Format everything from the line containing "08. 08. day cell" down to the final line as a numbered list, including both of those lines and dropping any blank lines.
* Begin RECORDS FOR PROCESSING *
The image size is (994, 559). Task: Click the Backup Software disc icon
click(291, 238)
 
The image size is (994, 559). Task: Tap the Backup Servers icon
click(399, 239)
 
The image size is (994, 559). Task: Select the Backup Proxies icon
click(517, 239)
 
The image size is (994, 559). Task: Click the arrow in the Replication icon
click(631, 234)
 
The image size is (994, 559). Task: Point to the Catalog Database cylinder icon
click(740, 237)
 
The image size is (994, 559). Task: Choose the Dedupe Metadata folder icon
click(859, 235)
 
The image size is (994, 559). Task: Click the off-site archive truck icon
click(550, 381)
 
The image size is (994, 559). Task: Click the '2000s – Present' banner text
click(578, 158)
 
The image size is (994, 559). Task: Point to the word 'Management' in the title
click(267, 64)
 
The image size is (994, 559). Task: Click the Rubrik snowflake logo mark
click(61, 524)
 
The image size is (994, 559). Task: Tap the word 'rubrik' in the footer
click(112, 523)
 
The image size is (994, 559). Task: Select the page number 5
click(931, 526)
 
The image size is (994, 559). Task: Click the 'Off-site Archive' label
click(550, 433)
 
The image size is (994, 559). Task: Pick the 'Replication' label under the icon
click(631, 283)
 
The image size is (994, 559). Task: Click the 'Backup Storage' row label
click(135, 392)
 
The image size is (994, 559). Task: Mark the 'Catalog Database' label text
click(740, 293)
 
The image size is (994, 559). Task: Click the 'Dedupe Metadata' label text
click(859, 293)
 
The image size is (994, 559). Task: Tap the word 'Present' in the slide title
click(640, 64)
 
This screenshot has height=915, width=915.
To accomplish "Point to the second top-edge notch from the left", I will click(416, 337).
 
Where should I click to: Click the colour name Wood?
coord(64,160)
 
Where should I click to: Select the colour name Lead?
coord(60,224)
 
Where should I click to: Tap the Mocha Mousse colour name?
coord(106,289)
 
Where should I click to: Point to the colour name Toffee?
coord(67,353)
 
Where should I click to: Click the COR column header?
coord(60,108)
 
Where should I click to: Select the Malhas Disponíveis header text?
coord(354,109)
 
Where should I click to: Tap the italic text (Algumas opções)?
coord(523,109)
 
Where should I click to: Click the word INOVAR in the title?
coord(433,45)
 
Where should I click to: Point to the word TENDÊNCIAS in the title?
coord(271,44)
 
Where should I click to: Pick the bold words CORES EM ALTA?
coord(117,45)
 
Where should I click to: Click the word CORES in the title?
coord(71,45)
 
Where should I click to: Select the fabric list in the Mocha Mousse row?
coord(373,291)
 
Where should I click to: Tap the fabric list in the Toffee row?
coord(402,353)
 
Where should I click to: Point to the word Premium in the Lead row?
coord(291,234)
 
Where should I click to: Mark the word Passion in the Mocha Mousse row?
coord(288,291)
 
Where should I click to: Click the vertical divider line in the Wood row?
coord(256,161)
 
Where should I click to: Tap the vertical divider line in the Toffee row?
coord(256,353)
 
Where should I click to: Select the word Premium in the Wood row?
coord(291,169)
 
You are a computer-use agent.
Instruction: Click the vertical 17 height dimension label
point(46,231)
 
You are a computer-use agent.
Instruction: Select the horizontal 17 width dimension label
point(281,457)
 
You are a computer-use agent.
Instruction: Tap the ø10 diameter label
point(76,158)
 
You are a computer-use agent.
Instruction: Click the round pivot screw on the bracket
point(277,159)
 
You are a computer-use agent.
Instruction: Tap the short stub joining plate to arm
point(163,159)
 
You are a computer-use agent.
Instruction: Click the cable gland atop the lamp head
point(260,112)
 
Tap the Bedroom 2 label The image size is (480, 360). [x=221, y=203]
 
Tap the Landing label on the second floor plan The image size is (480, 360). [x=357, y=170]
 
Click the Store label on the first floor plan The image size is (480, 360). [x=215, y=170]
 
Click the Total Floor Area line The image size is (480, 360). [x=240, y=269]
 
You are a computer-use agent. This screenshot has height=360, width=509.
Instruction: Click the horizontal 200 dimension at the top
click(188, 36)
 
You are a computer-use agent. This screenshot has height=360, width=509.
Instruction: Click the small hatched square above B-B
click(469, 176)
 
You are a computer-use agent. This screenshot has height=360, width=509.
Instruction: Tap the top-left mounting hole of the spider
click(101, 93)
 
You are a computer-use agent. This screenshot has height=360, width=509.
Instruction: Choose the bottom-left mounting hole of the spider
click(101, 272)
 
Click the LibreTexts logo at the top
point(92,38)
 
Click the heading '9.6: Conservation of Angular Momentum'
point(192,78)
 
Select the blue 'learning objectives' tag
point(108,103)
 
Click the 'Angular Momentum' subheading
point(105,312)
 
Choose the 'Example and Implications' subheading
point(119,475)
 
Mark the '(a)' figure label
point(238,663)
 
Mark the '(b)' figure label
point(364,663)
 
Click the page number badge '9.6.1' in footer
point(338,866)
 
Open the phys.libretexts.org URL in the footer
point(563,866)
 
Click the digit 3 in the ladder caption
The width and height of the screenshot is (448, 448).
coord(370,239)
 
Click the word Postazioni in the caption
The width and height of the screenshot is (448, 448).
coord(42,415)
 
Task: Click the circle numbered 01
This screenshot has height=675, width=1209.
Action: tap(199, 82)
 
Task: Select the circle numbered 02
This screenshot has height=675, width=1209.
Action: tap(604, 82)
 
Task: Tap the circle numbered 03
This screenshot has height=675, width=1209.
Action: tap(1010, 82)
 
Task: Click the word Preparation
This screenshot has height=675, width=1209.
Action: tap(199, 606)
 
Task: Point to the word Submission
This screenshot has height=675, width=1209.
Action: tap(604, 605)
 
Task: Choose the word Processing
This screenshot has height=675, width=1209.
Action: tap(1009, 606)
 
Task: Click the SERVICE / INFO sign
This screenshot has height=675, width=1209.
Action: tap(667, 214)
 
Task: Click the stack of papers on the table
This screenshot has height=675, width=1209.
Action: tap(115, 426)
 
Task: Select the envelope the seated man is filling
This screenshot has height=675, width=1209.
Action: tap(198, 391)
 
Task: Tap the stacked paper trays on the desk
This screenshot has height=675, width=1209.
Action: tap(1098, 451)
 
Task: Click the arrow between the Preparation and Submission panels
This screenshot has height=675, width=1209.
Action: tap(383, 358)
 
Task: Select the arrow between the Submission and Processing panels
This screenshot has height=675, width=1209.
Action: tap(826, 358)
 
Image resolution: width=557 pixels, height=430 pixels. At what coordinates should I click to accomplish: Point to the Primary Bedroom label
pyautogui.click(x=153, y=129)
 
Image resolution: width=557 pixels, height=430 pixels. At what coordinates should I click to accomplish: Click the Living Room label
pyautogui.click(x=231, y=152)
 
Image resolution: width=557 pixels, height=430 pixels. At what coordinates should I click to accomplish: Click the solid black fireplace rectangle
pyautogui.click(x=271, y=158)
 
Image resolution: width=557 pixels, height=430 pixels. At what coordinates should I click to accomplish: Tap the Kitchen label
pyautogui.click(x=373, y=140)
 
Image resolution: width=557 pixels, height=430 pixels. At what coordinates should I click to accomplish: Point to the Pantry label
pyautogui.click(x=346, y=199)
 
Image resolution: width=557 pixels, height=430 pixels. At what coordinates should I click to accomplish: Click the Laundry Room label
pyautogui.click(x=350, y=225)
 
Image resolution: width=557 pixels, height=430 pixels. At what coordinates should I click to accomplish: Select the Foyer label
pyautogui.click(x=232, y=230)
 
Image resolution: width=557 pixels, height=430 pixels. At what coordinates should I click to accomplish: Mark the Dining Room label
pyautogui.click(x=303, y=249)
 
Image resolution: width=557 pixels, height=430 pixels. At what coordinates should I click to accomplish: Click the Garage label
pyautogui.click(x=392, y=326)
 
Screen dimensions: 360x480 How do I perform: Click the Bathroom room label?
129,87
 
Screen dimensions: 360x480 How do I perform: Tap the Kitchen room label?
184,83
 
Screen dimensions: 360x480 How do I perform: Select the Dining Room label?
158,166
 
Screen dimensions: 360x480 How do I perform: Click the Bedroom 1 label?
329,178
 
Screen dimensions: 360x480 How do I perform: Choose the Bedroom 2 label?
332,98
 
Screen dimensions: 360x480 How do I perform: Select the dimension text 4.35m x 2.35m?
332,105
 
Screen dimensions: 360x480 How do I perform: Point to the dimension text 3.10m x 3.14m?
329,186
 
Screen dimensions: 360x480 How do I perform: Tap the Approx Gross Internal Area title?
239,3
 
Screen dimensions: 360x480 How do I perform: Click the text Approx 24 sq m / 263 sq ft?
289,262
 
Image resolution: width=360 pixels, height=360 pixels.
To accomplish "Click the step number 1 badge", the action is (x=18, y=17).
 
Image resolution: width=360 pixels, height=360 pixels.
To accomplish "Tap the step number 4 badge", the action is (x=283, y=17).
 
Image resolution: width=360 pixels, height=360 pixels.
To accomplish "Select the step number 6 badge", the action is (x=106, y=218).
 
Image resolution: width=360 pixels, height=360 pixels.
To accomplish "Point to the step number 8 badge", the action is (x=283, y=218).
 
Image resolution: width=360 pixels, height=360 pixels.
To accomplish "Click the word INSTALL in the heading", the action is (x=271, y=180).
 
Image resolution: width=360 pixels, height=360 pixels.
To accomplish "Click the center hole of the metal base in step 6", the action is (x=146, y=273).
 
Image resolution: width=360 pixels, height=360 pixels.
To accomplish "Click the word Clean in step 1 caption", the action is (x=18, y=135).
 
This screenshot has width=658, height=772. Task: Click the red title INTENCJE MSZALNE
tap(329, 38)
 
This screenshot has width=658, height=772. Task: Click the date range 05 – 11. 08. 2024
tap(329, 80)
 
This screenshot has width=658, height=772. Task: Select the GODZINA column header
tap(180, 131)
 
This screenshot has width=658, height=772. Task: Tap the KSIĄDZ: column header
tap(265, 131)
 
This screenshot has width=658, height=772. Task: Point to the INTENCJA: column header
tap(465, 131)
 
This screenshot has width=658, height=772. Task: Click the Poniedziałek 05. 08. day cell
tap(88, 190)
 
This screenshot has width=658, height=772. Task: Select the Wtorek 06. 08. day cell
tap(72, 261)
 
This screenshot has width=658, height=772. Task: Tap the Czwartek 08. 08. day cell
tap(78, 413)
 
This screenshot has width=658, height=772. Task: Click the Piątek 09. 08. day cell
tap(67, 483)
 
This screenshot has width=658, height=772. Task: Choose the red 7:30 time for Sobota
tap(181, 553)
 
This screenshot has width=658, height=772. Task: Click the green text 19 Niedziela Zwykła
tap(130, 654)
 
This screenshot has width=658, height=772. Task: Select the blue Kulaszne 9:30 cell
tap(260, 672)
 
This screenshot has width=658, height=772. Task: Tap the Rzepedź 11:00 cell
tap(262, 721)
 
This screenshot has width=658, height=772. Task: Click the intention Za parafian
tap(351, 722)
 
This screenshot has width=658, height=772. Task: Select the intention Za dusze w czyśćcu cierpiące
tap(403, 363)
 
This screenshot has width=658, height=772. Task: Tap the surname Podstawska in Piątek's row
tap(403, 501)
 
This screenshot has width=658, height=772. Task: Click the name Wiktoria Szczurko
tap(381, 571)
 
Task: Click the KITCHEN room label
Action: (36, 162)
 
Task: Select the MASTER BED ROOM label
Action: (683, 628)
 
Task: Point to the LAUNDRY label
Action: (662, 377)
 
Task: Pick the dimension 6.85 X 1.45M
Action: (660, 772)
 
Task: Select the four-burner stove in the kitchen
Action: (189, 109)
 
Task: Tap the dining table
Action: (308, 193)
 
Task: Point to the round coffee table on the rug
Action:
* End RECORDS FOR PROCESSING *
EXERCISE SOLUTION:
1. This screenshot has width=658, height=772. Task: Tap the Czwartek 08. 08. day cell
2. tap(78, 413)
3. This screenshot has width=658, height=772. Task: Click the Piątek 09. 08. day cell
4. tap(67, 483)
5. This screenshot has width=658, height=772. Task: Choose the red 7:30 time for Sobota
6. tap(181, 553)
7. This screenshot has width=658, height=772. Task: Click the green text 19 Niedziela Zwykła
8. tap(130, 654)
9. This screenshot has width=658, height=772. Task: Select the blue Kulaszne 9:30 cell
10. tap(260, 672)
11. This screenshot has width=658, height=772. Task: Tap the Rzepedź 11:00 cell
12. tap(262, 721)
13. This screenshot has width=658, height=772. Task: Click the intention Za parafian
14. tap(351, 722)
15. This screenshot has width=658, height=772. Task: Select the intention Za dusze w czyśćcu cierpiące
16. tap(403, 363)
17. This screenshot has width=658, height=772. Task: Tap the surname Podstawska in Piątek's row
18. tap(403, 501)
19. This screenshot has width=658, height=772. Task: Click the name Wiktoria Szczurko
20. tap(381, 571)
21. Task: Click the KITCHEN room label
22. Action: (36, 162)
23. Task: Select the MASTER BED ROOM label
24. Action: (683, 628)
25. Task: Point to the LAUNDRY label
26. Action: (662, 377)
27. Task: Pick the dimension 6.85 X 1.45M
28. Action: (660, 772)
29. Task: Select the four-burner stove in the kitchen
30. Action: (189, 109)
31. Task: Tap the dining table
32. Action: (308, 193)
33. Task: Point to the round coffee table on the rug
34. Action:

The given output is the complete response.